Ayu Candra memiliki dasar watak yang penuh welas asih seperti watak ayahnya. Melihat keadaana orang itu dan mendengar rintihannya, ia merasa sangat kasihan sekali. Bagaimana ada orang sampai begini sengsara ?

"Kasihan sekali engkau paman Mengapa engkau sampai menjadi begini?!.”

Laki-laki itu mengerang panjang, tubuhnya yang miring itu terlentang dan ia memandang ke arah wajah yan cantik Jelita itu.

"Aku....... aku menderita sakit..ohh.. tolonglah aaugghhh.” Kembali ia mengerang dan melanjutkan, terengah-engah, "lapar…. Haus…aduh…."

Ayu Candra merasa hatinya seperti di tusuk-tusuk. Entah bagaimana wajah orang ini mendatangkan iba dalam hatinya.
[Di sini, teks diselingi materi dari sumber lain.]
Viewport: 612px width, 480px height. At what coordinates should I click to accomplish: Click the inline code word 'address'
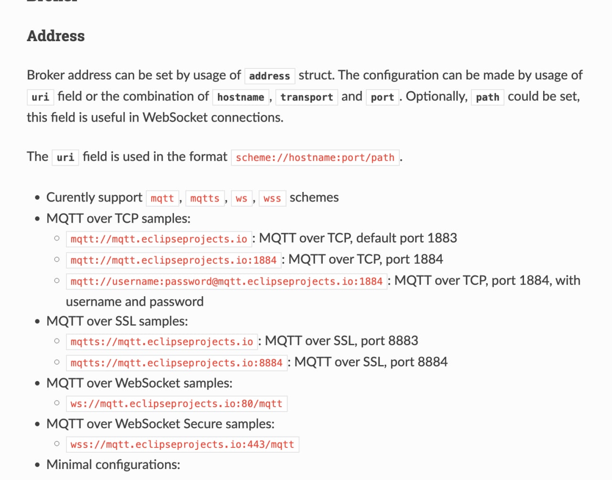(x=269, y=76)
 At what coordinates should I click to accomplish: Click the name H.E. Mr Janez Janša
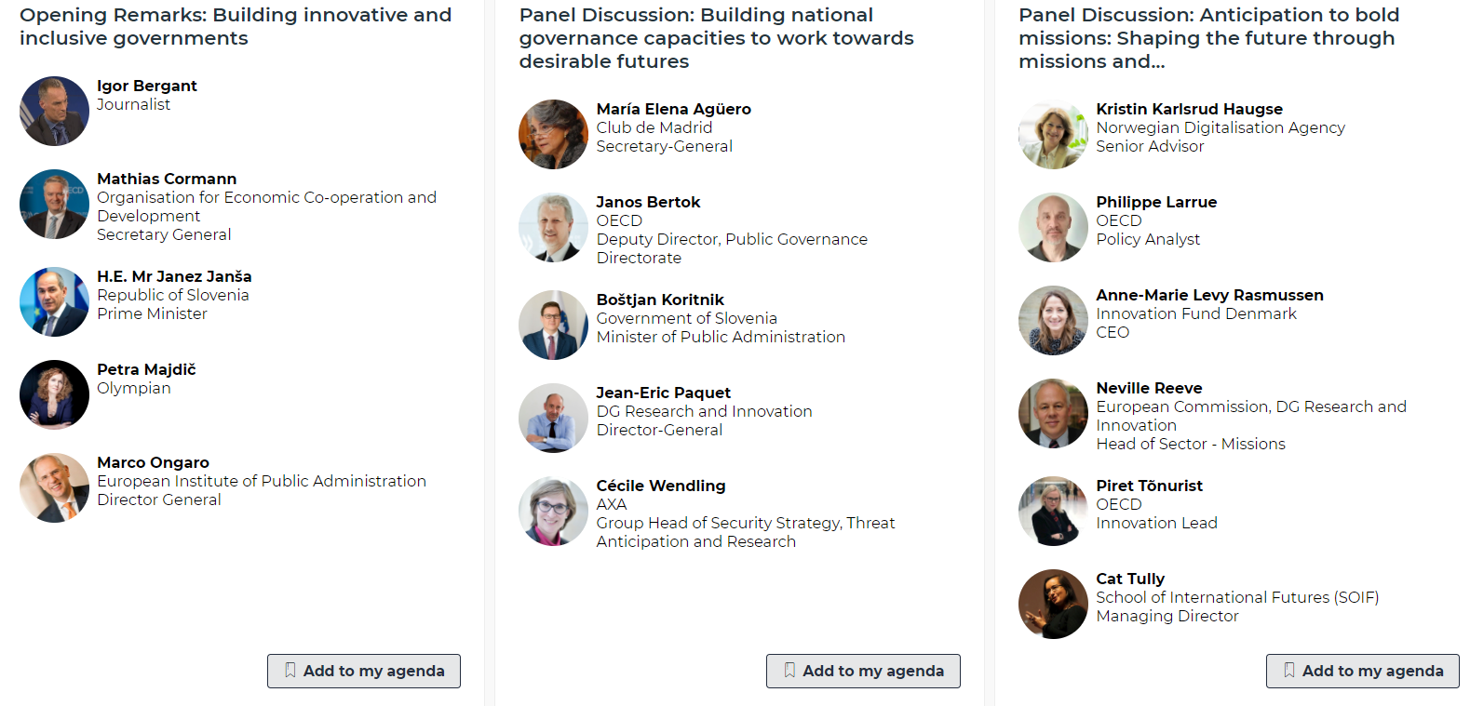174,276
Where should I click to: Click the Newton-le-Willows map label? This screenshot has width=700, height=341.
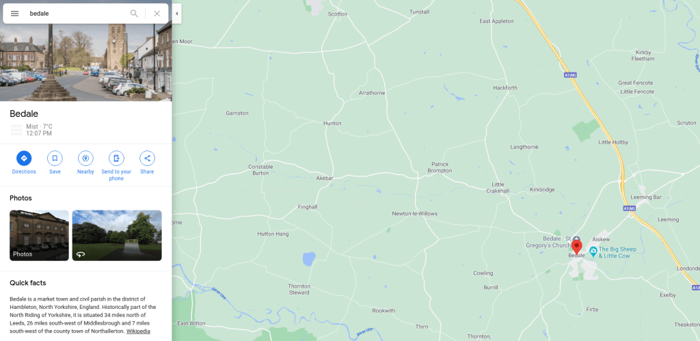[415, 214]
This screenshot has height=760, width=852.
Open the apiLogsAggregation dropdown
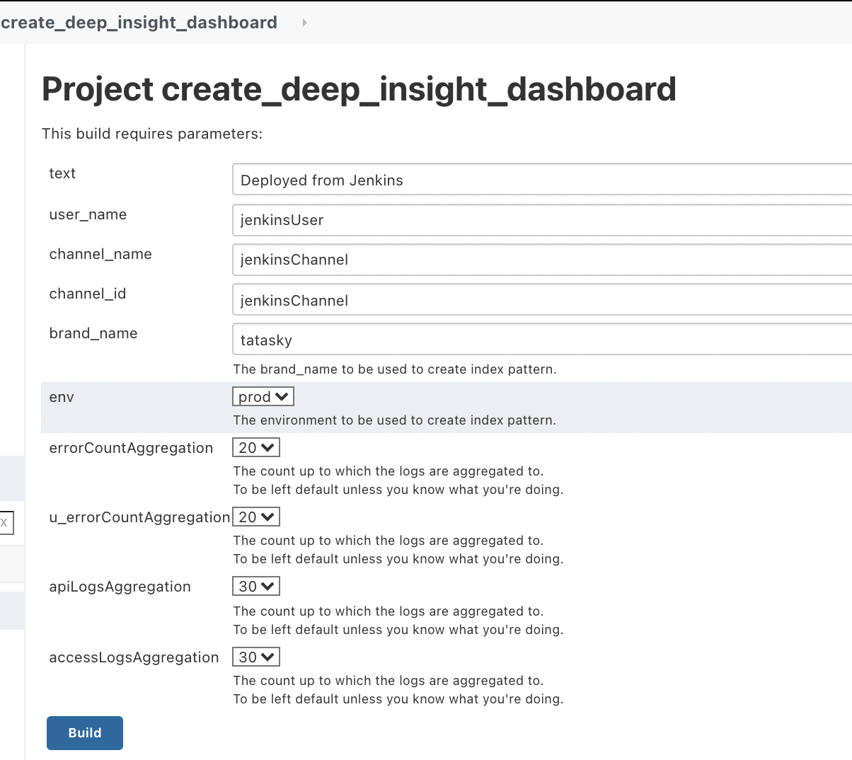[x=256, y=587]
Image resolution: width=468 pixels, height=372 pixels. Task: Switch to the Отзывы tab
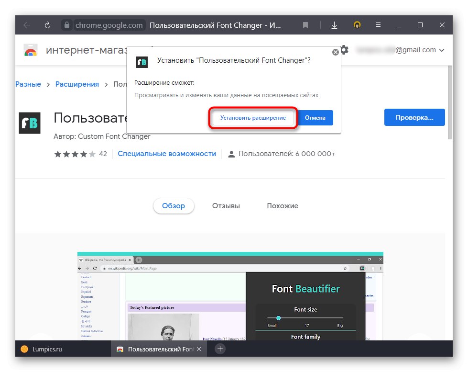[x=225, y=205]
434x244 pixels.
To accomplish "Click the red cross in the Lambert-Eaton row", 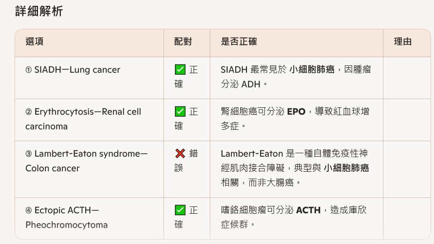I will tap(180, 154).
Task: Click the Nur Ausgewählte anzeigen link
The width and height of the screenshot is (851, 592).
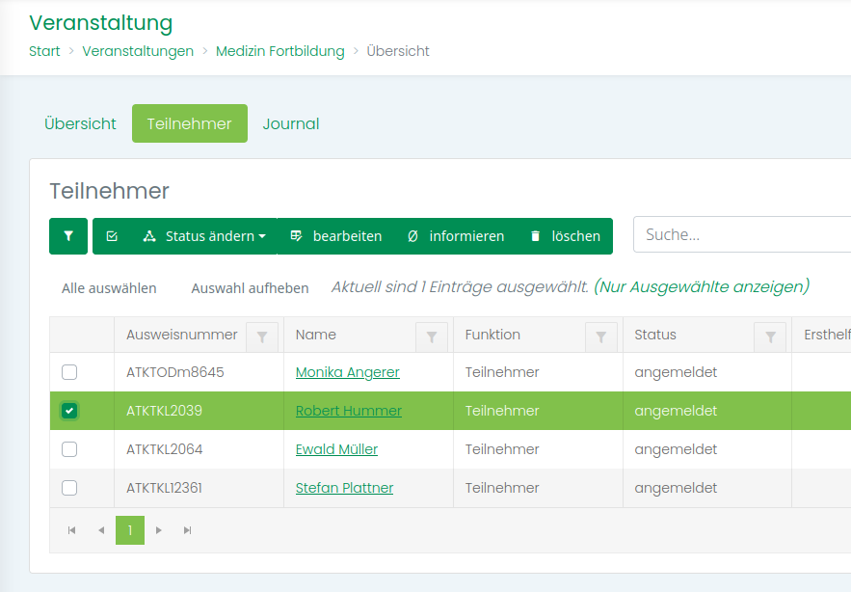Action: point(701,286)
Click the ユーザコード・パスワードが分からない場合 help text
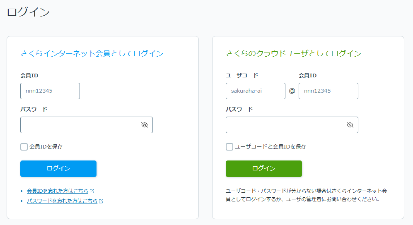 tap(306, 195)
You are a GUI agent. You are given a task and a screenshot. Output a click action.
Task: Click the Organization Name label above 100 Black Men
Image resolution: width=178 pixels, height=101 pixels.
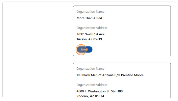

Ia dapat melihat bahwa dahulunya orang ini memiliki bentuk wajah yapg tampan dan pakaiannya walaupun butut, dilihat dari celana, baju, kain dan destarnya, pasti bukan orang dusun biasa. Dan sinar mata itu amat tajam berpengaruh menandakan seorang "berisi".

“Aku hanya punya kelapa. Maukah kau minum air dawegan?"

Laki-laki itu menggerakkan kepala mengangguk. Ayu Candra lalu berjongkok memungut sebutir dawegan yang tadi ia lemparkan keatas tanah, kemudian menggunakan sepotong batu untuk mengupas kulitnya bagian atas dan membuat lubang. Hal ini dapat ia lakukan dengan mudah, menggunakan tenaga dalam. Orang biasa saja, biarpun ia laki laki, takkan mungkin mengupas kulit kelapa yang amat liat dan keras itu hanya menggunakan sepotong batu! Hal ini rupanya dimengerti pula oleh laki-laki buntung karena ia kini sudah bangkit duduk sambil memandang dengan mata terbelalak kaget.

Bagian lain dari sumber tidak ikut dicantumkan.